Sunday, February 12, 2012

Unit 4: Protectionism 20 Marks



Assess the main economic determinants of a country's demand for imports (20)





An import is a good or service which enters a country resulting in money leaving the economy. Although goods/services are entering the country, the result is a withdrawal of the circular flow of income as money leaves the economy. 

One reason a country would want to import is the fact that they would like to remain competitive in foreign markets, thus leading to an increase in the imports for new machinery. For example, the UK want to stay competitive in the agriculture industry so they import the newest, most efficient farming machinery to allow them to be more specialised in the industry compared to competition from foreign countries. So trying to improve the dynamic, allocative and productive efficiency of an industry is a determinant which would affect the demand for a country’s imports.

The income of the people within a country affects a country’s demand for imports. Usually, people with higher incomes tend to demand imports because imports tend to be better quality and they are more expensive than domestic goods. The imported goods are better quality because the goods are made in countries which are speicalised in making that specific good so will make it at a high quality and efficiently for example Japanese cars. The goods tend to be more expensive when you import them because you must pay the import tax (tariffs) which tend to increase the price of the good, so a Japanese car would be cheaper if bought in Japan compared to when it is bought abroad i.e. Egypt. Therefore the average level of income for people within an economy will affect a country’s demand for imports.

Another factor which affects a country’s demand for imports is whether a good is available within the country or not. For example, the UK does not have a large supply of sand and will therefore tend to import the sand from places such as the UAE. Therefore, the supply of a good within a country will affect the demand for imports. This is especially the case when it comes to goods which are vital to a country, for example, oil and energy will be needed in manufacturing and building houses so the UK will demand oil from abroad leading to a rise in the UK’s imports.

Eval. I believe the significance of importing technology to help maintain competitiveness in foreign markets is a major determinant of a country’s imports. The UK especially must stay competitive in order to be able to compete with emerging markets such as China. Therefore, this pressure of trying to stay competitive, efficient and productive is one of the main factors which affect a country’s demand for imports.

### Short exercise 1
State how many lines of the listing below contain the string "Where", treating uppercase and lowercase letters as distinct. Give only the number.

### Entries supplied
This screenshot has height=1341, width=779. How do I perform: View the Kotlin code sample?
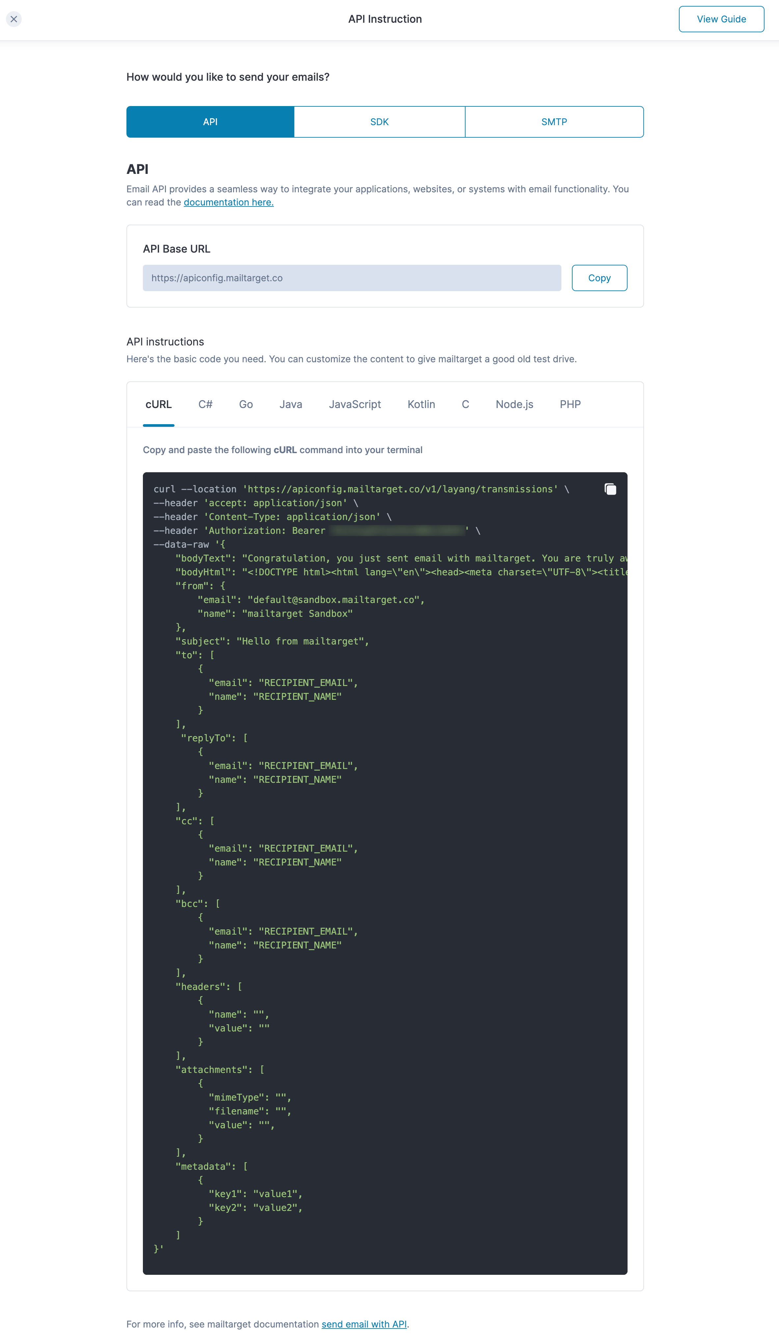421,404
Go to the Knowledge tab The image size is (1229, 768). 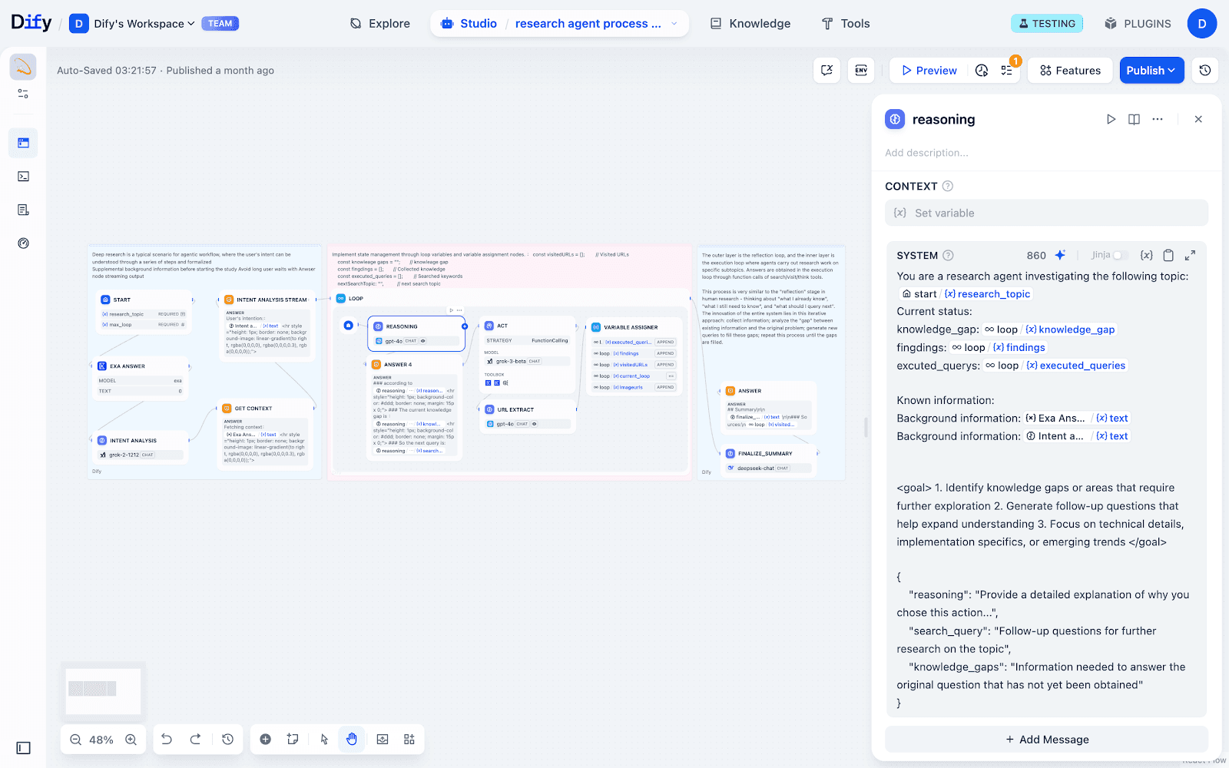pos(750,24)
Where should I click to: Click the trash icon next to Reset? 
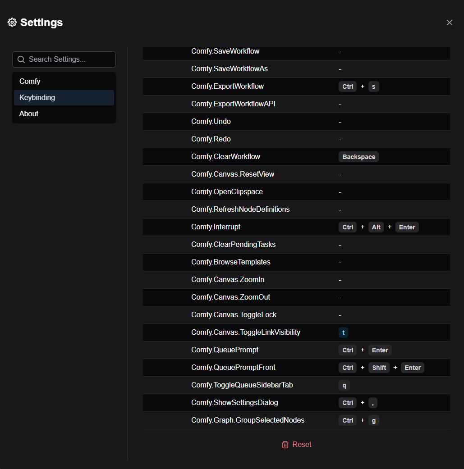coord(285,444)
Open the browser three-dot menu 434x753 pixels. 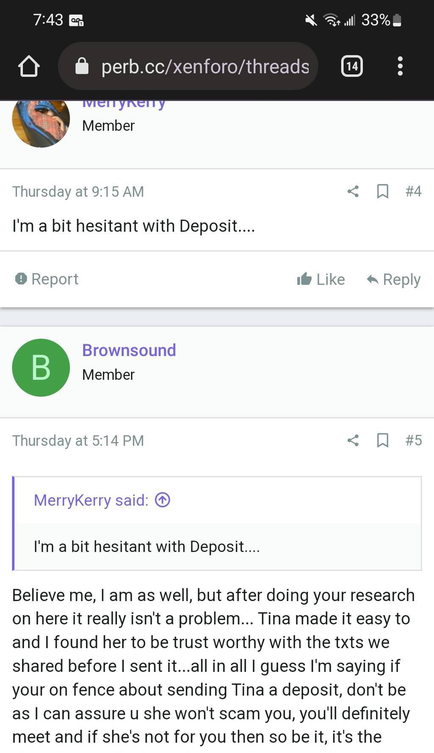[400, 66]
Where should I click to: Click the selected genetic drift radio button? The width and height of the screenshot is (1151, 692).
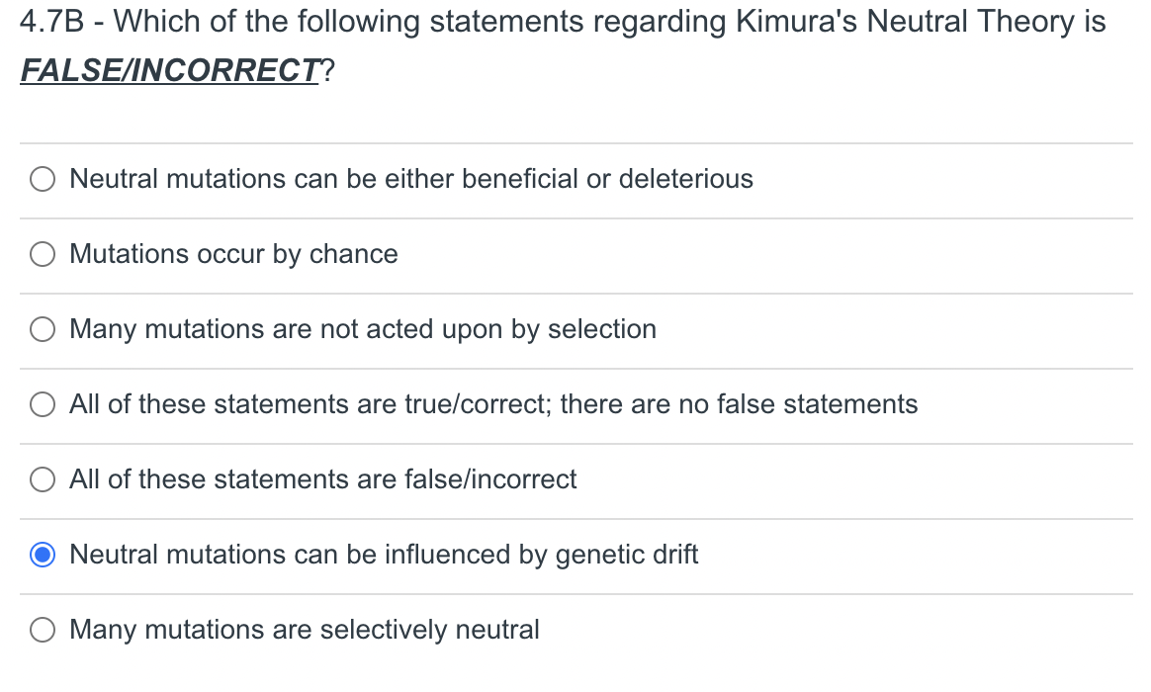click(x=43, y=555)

### Short exercise 2
Resume the essay on the determinants of import demand, continuing from its final sentence.

### Task answer 1
2

### Task answer 2
Eval. In my opinion, the UK’s main imports arise from foreign firms setting up within the UK and sending their profits back to their domestic country – Japanese car makers set up within the UK and send profits back to Japan (this is an import). Therefore, incomes of people within some countries may not be a major determinant affecting the demand for imports. Also, some goods that are imported are actually the same price as domestic goods because the country is within a trading bloc and there may not be any tariffs. Therefore some goods/services may not be more imported when they are imported so people’s incomes may not be a main determinant in affecting the demand for imports. However, income could become a main determinant because developing countries may have a population earning a low wage so the local people may prefer to live off of local products rather than spend more money for imports. I believe, imports is a peculiar factor and may be a country’s main determinant however it depends on the country you are dealing with!

Eval. As we develop we take for granted that we can get all sorts of products all year round without having to worry about harvests and various other factors. I believe, the main determinant affecting the demand for imports is whether the good or service is available within the country or not. Nowadays, products can be transported from one continent to another in only a matter of days. Therefore, it is relatively easily to import products which are not available within a country and the government will choose to do this because they want their citizens to have as much choice as possible. Also, nowadays, people cannot live without electricity or petrol to power their cars. So for countries without inelastic goods such as oil, the main determinant which affects the level of imports is the supply of these inelastic goods within the country. Again, it depends on which country you are talking about because some countries will have all the essentials it needs and will not import goods and some countries are very socialist and will not import goods even if they are lacking this good within the economy.

For all the factors above, the country we are talking about will determine which factor is the main determinant of a country’s imports.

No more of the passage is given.